Cholesteryl acetate (3) was prepared according to the literature procedure . Pseudocholesterol (4) was synthesized from cholesterol via a three-step reaction according to the literature method . 7β-Methoxypseudo-cholesterol-4-ene (5) was prepared by a similar procedure for 2. 9,10-Dicyano- anthracene (DCA) was Aldrich reagent grade, recrystallized from toluene, m.p. 324-326 C. Lumiflavin (LF) was prepared by a two-step reaction of riboflavin (RF) according to the literature method , m.p. 350-352 C (dee.); m/e: 256 (M+), 242 (M+-14, 100 %). Acetonitrile and pyridine were prepared by standard method and other reagents were used as purchased. 1H-NMR spectra were recorded on a Bruker AM 400 (TMS as internal standard). MS spectra were measured on a Finigan 4021. IR spectra were obtained on a Nicolet FT-IR 5DX. UV spectra were recorded on a Shimadzu UV-240. Melting points are uncorrected.

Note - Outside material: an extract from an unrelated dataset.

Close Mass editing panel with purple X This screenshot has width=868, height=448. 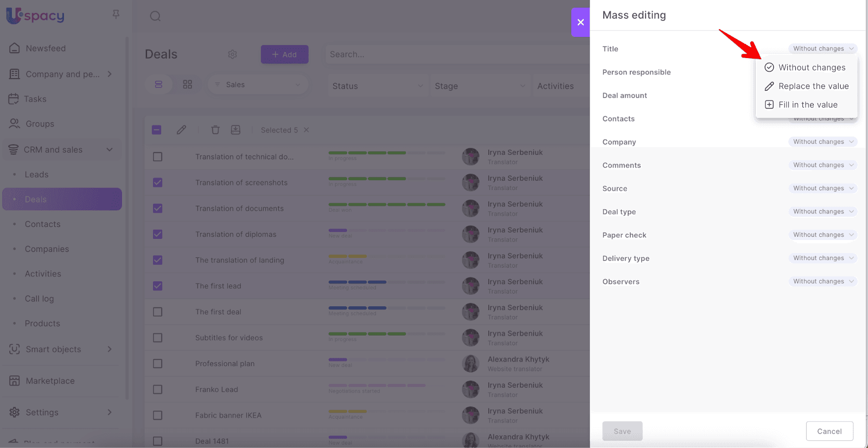580,22
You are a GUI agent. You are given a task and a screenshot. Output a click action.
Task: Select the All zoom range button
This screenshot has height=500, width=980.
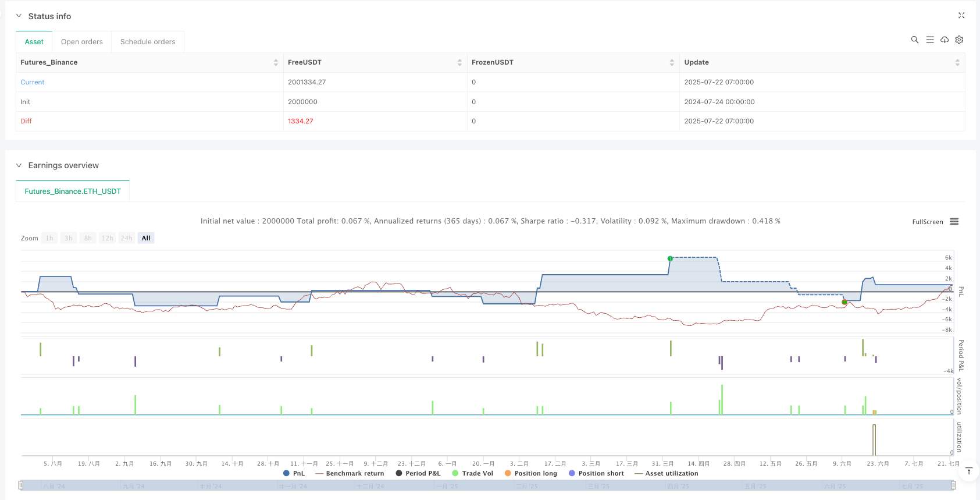[x=146, y=238]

Photooxygenations and product isolation
Photolysis was carried out in a photochemical glass reactor equipped with a water-cooled jacket attached to an automatic controller. The light source was a 500 w medium-pressure mercury lamp. The mixture of steroid, sensitizer and solvent in a glass tube was irradiated with continuous oxygen bubbling. The progress of reactions was monitored by TLC.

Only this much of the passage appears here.